Penso porém que Barrabás era provavelmente mais esperto que nós em um aspecto.
Quanto sabemos, ele aceitou sua repentina liberdade pelo que era, um presente não merecido. Alguém lhe atirou um salva-vidas e ele agarrou-o, sem perguntas. Não é possível imaginá-lo usando alguns de nossos truques. Nós recebemos nosso presente gratuito e tentamos ganhá-lo, diagnosticá-lo, ou pagar por ele, em vez de dizer simplesmente "obrigado" e aceitá-lo.
Por mais irônico que pareça, uma das coisas mais difíceis é ser salvo pela graça. Há alguma coisa em nós que reage negativamente ao dom gracioso de Deus. Temos uma compulsão estranha que nos leva a criar leis, sistemas, regulamentos, para nos tornar "dignos" de nosso dom.
Por que agimos assim? A única razão em que posso pensar é o orgulho. Aceitar a graça significa aceitar a sua necessidade e a maioria das pessoas não gosta disso. Aceitar a graça também significa que o indivíduo compreende o seu desespero e quase ninguém aprecia isso também.

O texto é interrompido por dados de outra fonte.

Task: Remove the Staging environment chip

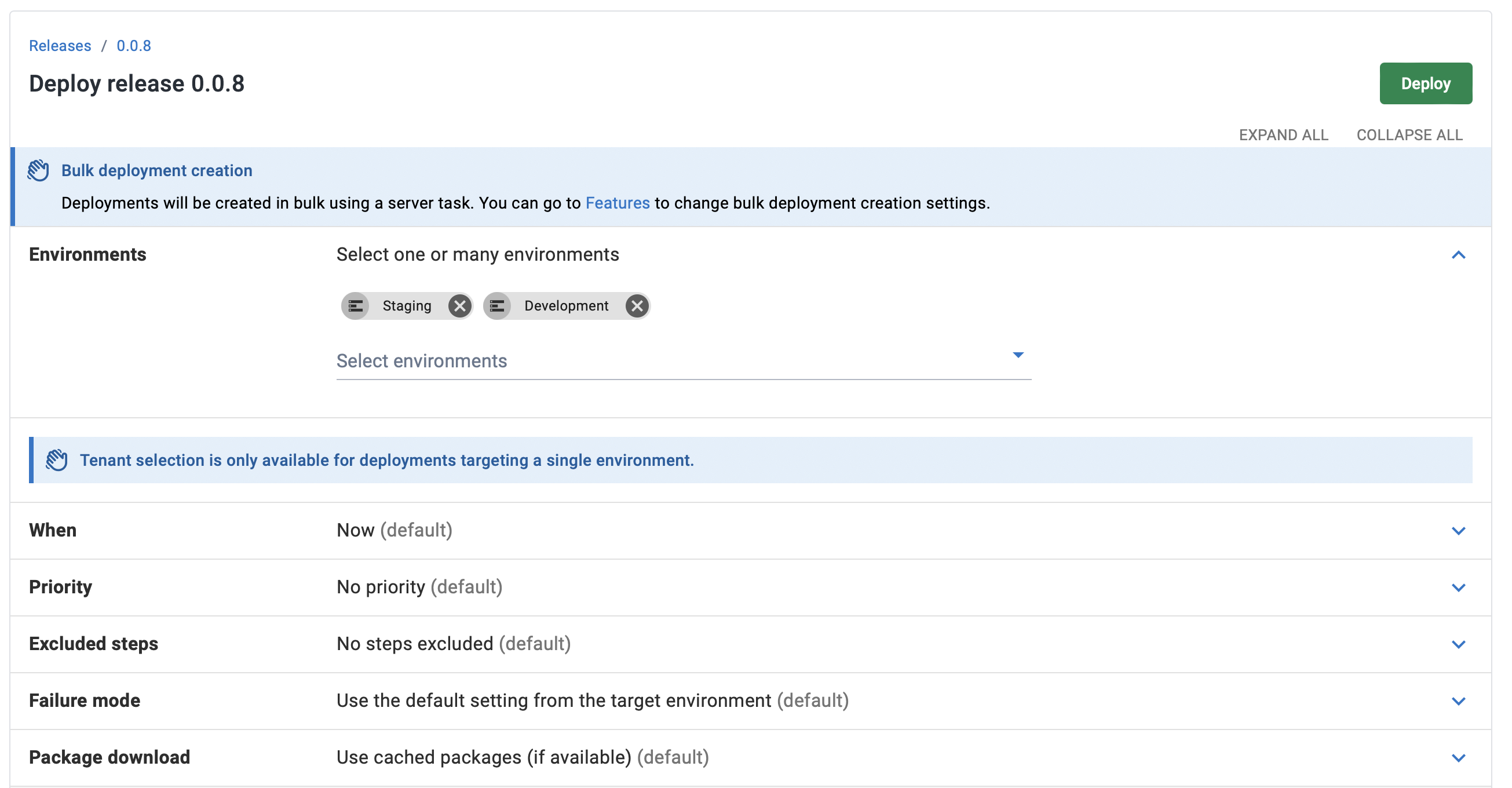Action: pos(459,306)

Barrabás, porém, foi mais sabido. Perdido para sempre na cela da morte, ele não recuou ao ver-se libertado. Ele talvez não compreendesse a misericórdia e certamente não a merecia, mas não a recusou. Devemos procurar entender que nossa dificuldade não é muito diferente da de Barrabás. Nós também somos prisioneiros sem possibilidade de apelação. Mas porque alguns preferem continuar presos quando a porta da cela foi aberta é um mistério que vale a pena ser estudado.
III
Se é verdade que um quadro pode conter mil palavras, existe então um centurião romano que possui um dicionário cheio delas. Tudo que viu foi Jesus sofrer. Ele jamais o ouviu pregar, curar, ou sequer o seguiu através das multidões. Jamais testemunhou quando fez calar o vento; só testemunhou a maneira como morreu. Mas isso foi tudo que esse soldado gasto pela ação do tempo necessitou para dar um passo gigantesco de fé. "Verdadeiramente este homem era justo."

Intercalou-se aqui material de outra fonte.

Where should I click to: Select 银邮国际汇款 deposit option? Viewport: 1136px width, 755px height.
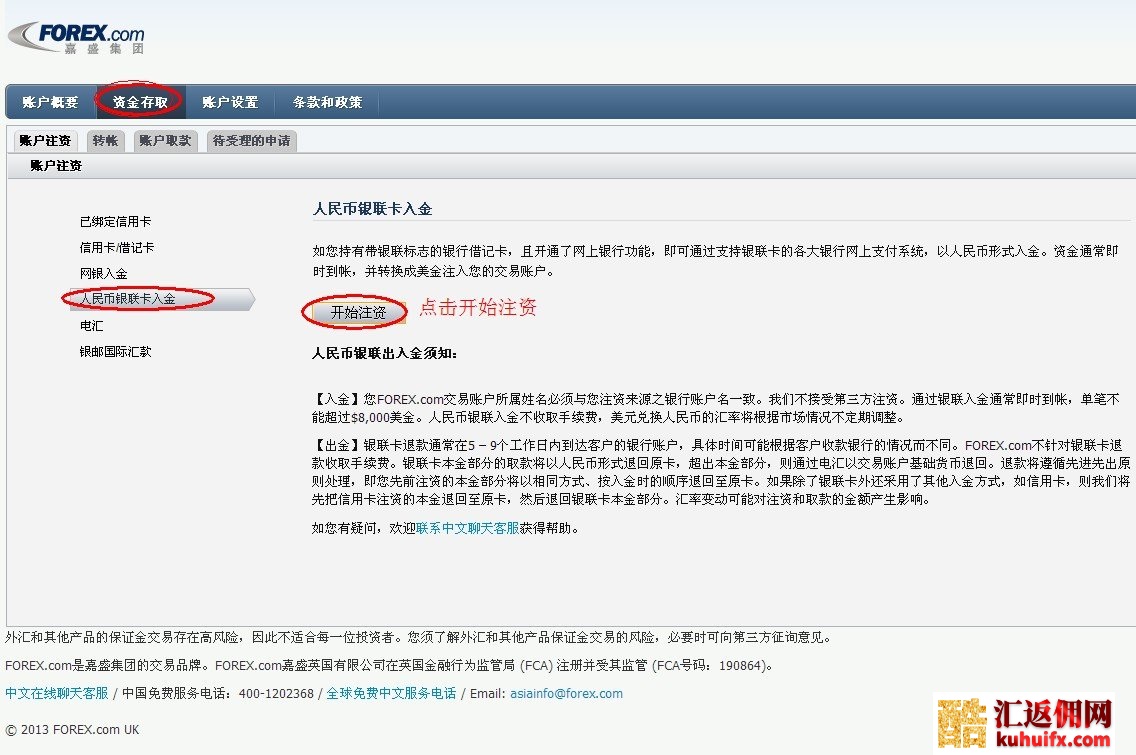click(x=116, y=352)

Isso diz muito, não é? Diz que o pneu da fé se encontra com a estrada da realidade nas horas dificeis. Diz que a autenticidade da nossa fé é revelada na dor. A sinceridade e o caráter se desvendam nos momentos de infelicidade. A fé é mais genuína, junto aos leitos de hospital, nas enfermarias para cancerosos e nos cemitérios, do que nas roupas bonitas dos domingos pela manhã ou nas escolas bíblicas de férias no verão.
Talvez fosse isso que movesse aquele velho e rabugento soldado. A serenidade no sofrimento é um testemunho estimulante. Qualquer pessoa pode fazer um sermão num monte cercado de margaridas. Mas só alguém de grande fé pode viver um sermão numa montanha de dor.